Background information
- Born: 2 May 1942 (age 84) Prague, Protectorate of Bohemia and Moravia
- Genres: Big beat; rock;
- Occupations: Musician; songwriter;
- Instruments: Vocals; guitar;
- Years active: 1950s–present
- Member of: Olympic
- Formerly of: Sputnici; Big Beat Quintet; Karkulka; 3 Guitars;
- Spouses: Jana Jandová (m. 1966/67–1991†); Martina Jandová; Alice Jandová (m. 2005);
- Children: 5, including Marta Jandová
- Relatives: Slávek Janda (brother); Luboš Andršt (cousin);

= Petr Janda (musician) =

Czech musician (born 1942)

Petr Janda (born 2 May 1942) is a Czech musician from Prague. He has been the frontman of the rock band Olympic since 1963. He has released three solo studio albums and one with Petra Janů. Janda is the father of singer Marta Jandová, the brother of musician Slávek Janda, and the cousin of guitarist Luboš Andršt.

==Biography==
===Early life===
Petr Janda was born on 2 May 1942 in Prague, which was at the time part of the Nazi-occupied Protectorate of Bohemia and Moravia. After high school, he studied at the Jaroslav Ježek Conservatory.

===Music===
Janda began his musical career playing guitar in the band Sputnici in the late 1950s and early 1960s. He went on to play with Big Beat Quintet, where he met bassist Pavel Chrastina and drummer Jan Antonín Pacák. In 1963, he joined the big beat band Olympic, which had been cofounded by Chrastina a year earlier. Pacák joined the group in 1965, by which point, Janda had become its frontman and lead vocalist.

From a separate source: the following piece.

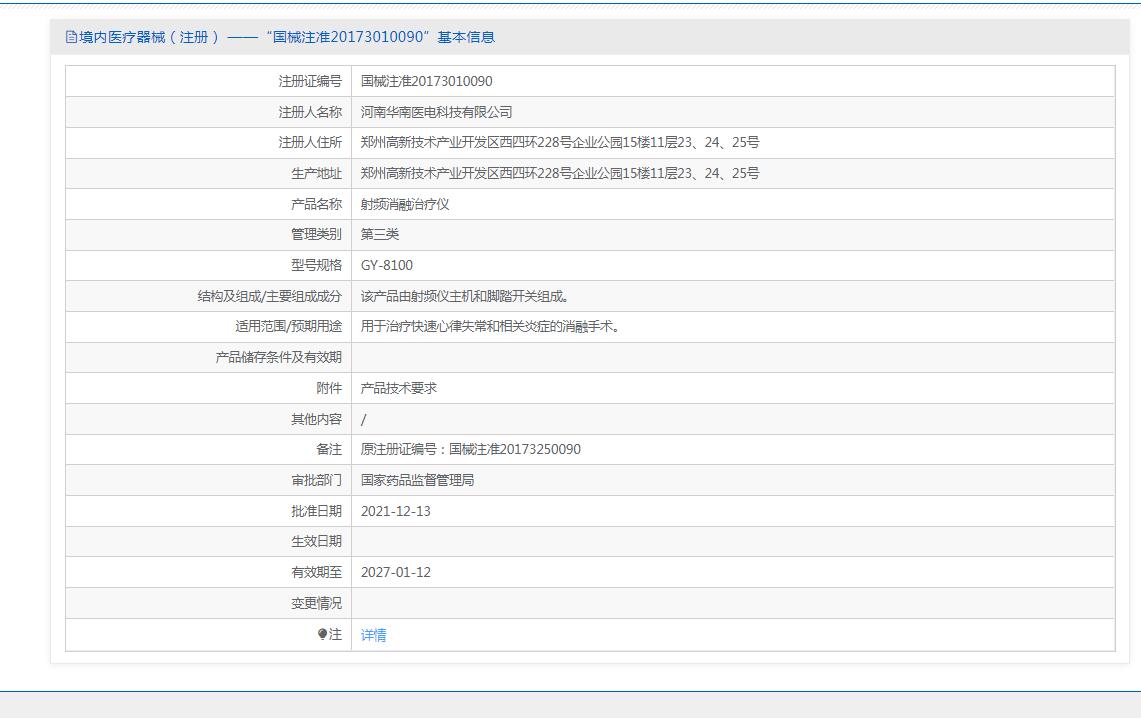Click the approval date 2021-12-13
The image size is (1141, 718).
coord(395,511)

In 1998, Janda released his debut solo album, titled Co je dobrý a co zlý. Ten years later, in 2008, he issued his second solo record, Jednou jó, jednou né, which included the track "Dotyky Slávy", a duet with his daughter Marta Jandová, penned by Aleš Brichta.

===Other ventures===
In 2004, Janda unsuccessfully ran for the Czech Senate in the Kutná Hora District as a non-partisan candidate for the Independents.

===Personal life===
Janda's first wife, Jana Jandová, died in 1991 of cancer. They had two children, including Marta Jandová, a popular singer who represented the Czech Republic in the 2015 Eurovision Song Contest, along with Václav Noid Bárta. His second wife was presenter Martina Jandová, with whom he has a daughter. His third wife is Alice Jandová (née Fojtíková), with whom he has two daughters.

Janda is the brother of musician Slávek Janda, frontman of the rock band Abraxas, and the cousin of guitarist Luboš Andršt.

In 2016, he received the Silver Medal of the President of the Senate. In 2024, he was awarded the Medal of Merit, 1st degree, for services to the state in the field of art.

==Discography==

===with Olympic===
Further information: Olympic discography
- Želva (1968)
- Pták Rosomák (1969)
- Jedeme jedeme (1971)
- Olympic 4 (1973)
- Marathon (1978)
- Prázdniny na Zemi (1980)
- Ulice (1981)
- Laboratoř (1984)
- Kanagom (1985)
- Bigbít (1986)
- Když ti svítí zelená (1988)
- Ó jé (1990)
- Dávno (1994)
- Brejle (1997)
- Karavana (1999)
- Dám si tě klonovat (2003)
- Sopka (2007)
- Back to Love (Previously unreleased album, recorded in France in 1969) (2011)
- Souhvězdí šílenců (2013)
- Souhvězdí drsňáků (2014)
- Souhvězdí romantiků (2015)
- Trilobit (2018)
- Kaťata (2020)
- Bombarďák (2025)

===Solo===
Studio albums
- Co je dobrý a co zlý (1998)
- Jedeme dál II with Petra Janů (2000)
- Jednou jó, jednou né (2008)
- Asi se mi nebude chtít (2022)

Compilations
- Ještě držím pohromadě – Best of (2017)

Video albums
- Petr Janda V Berklee (2017)
- Django film soundtrack, with Olympic (2024)

Contributions
- Kulhaví Poutníci (1996)
- Hello, Dolly! (1997)
- 3 Guitars – 3 Guitars, Jazz Luboš Andršt, Classic Lubomír Brabec, Rock Petr Janda (2004)
- Rockové Vánoce (2008)
- Laco Déczi – Symphonic Ballads (2016)

==Bibliography==
- Janda, Petr (2011). "Dávno"
- Janda, Petr (2012). "Olympic 50"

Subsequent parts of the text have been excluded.